O constitucionalista Jorge Miranda elogiou o “exemplo magnífico” de democracia em Cabo Verde, apontando como falha da Constituição cabo-verdiana a não concretização dos direitos sociais enunciados no texto, que cumpre 25 anos esta segunda-feira.

Jorge Miranda falava hoje aos jornalistas, ao final da tarde, na cidade da Praia, onde proferiu uma conferência sobre as relações entre Constituição e Democracia, promovida pelo Instituto Superior de Ciências Jurídicas e Sociais para assinalar os 25 anos da Constituição da República em Cabo Verde.

Felicito Cabo Verde por ter esta Constituição e ter 25 anos de democracia. É muito importante olharmos para o mundo e, particularmente para África, e vermos o exemplo magnífico que Cabo Verde dá”, disse o constitucionalista.

Jorge Miranda, que na sua intervenção abordou de forma global as relações entre a Constituição e a Democracia no mundo, apontou, em declarações aos jornalistas, aquele que considera ser o “maior problema” da lei fundamental cabo-verdiana.

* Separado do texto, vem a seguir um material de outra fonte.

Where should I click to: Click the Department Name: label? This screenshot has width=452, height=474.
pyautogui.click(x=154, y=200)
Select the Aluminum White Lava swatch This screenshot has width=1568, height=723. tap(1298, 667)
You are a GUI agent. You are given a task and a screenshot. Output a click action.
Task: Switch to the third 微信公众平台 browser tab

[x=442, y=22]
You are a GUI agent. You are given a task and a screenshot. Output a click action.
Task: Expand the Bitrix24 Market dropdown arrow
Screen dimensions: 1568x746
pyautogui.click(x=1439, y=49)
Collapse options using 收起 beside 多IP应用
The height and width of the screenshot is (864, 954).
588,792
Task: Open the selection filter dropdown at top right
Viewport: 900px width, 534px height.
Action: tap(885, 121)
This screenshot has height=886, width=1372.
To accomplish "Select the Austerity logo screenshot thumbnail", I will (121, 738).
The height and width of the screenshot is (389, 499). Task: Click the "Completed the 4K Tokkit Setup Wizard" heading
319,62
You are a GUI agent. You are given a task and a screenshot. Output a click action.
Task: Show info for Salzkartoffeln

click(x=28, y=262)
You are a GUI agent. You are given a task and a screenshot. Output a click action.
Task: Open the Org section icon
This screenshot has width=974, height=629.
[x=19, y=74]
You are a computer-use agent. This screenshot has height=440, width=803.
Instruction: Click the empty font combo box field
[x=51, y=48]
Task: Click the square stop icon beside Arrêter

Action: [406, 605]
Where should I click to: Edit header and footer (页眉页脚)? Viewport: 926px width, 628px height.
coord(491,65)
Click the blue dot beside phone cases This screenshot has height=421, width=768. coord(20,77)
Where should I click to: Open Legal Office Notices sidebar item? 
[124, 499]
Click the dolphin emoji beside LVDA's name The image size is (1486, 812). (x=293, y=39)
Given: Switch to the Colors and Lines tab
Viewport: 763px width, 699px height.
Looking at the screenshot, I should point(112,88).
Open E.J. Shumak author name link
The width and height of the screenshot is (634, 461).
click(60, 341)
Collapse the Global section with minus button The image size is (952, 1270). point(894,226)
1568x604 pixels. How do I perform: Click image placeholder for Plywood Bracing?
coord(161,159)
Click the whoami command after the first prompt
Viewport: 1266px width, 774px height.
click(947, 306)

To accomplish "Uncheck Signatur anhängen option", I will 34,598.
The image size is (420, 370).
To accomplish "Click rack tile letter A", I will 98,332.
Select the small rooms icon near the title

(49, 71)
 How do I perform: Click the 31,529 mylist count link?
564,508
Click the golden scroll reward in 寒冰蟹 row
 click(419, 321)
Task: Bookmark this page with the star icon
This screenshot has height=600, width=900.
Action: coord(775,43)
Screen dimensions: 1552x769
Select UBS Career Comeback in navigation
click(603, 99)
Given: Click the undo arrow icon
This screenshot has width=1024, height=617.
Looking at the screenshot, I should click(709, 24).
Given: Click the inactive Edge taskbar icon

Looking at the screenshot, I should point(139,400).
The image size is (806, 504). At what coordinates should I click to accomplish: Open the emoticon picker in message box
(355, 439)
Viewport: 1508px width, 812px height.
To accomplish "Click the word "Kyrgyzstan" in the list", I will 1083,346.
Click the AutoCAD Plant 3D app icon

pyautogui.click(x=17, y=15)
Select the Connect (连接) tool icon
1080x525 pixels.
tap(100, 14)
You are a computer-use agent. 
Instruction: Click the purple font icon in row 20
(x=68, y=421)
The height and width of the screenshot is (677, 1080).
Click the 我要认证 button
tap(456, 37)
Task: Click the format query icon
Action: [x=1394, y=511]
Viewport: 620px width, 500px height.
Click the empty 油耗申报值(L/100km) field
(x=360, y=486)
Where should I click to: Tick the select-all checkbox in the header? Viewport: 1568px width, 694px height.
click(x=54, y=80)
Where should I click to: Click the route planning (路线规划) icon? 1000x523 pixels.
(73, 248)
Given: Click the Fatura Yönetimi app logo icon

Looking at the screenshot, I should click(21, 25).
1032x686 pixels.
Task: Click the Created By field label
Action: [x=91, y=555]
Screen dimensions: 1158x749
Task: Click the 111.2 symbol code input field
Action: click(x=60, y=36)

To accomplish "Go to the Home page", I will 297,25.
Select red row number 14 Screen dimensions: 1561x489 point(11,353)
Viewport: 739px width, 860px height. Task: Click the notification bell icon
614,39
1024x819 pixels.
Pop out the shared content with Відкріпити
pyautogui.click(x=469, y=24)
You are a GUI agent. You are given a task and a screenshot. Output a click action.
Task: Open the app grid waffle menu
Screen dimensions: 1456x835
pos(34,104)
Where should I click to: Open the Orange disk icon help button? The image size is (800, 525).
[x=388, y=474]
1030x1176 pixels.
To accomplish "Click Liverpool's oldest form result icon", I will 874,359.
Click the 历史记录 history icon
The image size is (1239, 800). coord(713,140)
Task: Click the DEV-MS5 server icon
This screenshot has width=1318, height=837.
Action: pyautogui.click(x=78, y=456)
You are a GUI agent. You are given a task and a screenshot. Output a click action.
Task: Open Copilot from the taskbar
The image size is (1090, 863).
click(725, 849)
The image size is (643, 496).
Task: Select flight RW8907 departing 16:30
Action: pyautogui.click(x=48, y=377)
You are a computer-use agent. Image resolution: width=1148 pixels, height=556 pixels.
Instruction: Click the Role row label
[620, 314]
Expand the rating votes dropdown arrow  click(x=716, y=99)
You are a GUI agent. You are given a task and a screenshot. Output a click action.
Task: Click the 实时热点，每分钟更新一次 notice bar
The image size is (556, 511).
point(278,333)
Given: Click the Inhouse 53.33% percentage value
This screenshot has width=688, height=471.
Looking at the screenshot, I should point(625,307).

PUB • CONTINUE A LER A SEGUIR

“O grande problema que existe nesta Constituição é a efetivação dos direitos sociais. A Constituição é praticada no tocante às liberdades, às garantias, à alternância dos partidos no poder, às eleições livres, mas os direitos sociais precisam de ser efetivados. O direito à saúde, ao trabalho, à segurança social, à educação. Aí é que, uma pessoa que venha a Cabo Verde – ainda que por poucos dias -, fica com a impressão que falta fazer muito”, disse Jorge Miranda.

O constitucionalista afastou, no entanto, a necessidade de mudanças na Constituição, adiantando que, nesta matéria, Cabo Verde não difere de países como Portugal ou o Brasil.

“Não se trata de mudar a Constituição, mas sim cumprir a Constituição. Aliás, é um problema que também se põe em Portugal, no Brasil e em muitos outros países. Com constituições muito avançadas nos direitos sociais, sobretudo com a crise económica mundial, as coisas são muito complicadas”, disse.

Jorge Miranda fez ainda um elogio ao regime semipresidencialista cabo-verdiano, muito parecido com o português, considerando que promove o “equilíbrio”.

“O sistema semipresidencial está muito bem. A experiência mostra que, fora dos Estados Unidos, o presidencialismo não funciona. Ou conduz à ditadura ou ao impasse político, vejam-se os casos mais recentes da Venezuela ou do Brasil, onde as coisas estão paradas”, disse.

A Constituição da República de Cabo Verde, inspirada em larga medida na portuguesa, foi aprovada em 1992, tendo sido objeto de uma revisão extraordinária em 1995 e revisões ordinárias em 1999 e 2010.

O Presidente da República em exercício, Jorge Santos, [substitui Jorge Carlos Fonseca ausente na tomada de posse do novo chefe de Estado angolano], que marcou presença na conferência, defendeu, em declarações aos jornalistas, que a Constituição tem assegurado os direitos, liberdades e garantias dos cidadãos, admitindo que ainda há trabalho a fazer na consolidação dos direitos sociais.

“A nossa Constituição tem provado que é sólida, moderna e adaptada à realidade nacional. Precisa de algumas afinações [nos direitos sociais e para acolher a regionalização], mas não vejo uma revisão profunda da Constituição”, disse.

Também hoje, antes de partir para Angola, o chefe de Estado, Jorge Carlos Fonseca, considerou, em declarações à rádio pública (RCV), que “um quarto de século de estabilidade política é sinal claro de que a Constituição da República está a cumprir a sua função”.

“Os cidadãos têm assegurados os direitos, liberdades e garantias”, disse, sustentando, por isso não existirem motivos para grandes mudanças no texto da lei fundamental.

Jorge Carlos Fonseca assumiu como bandeira dos seus mandatos presidenciais a defesa e divulgação da Constituição da República.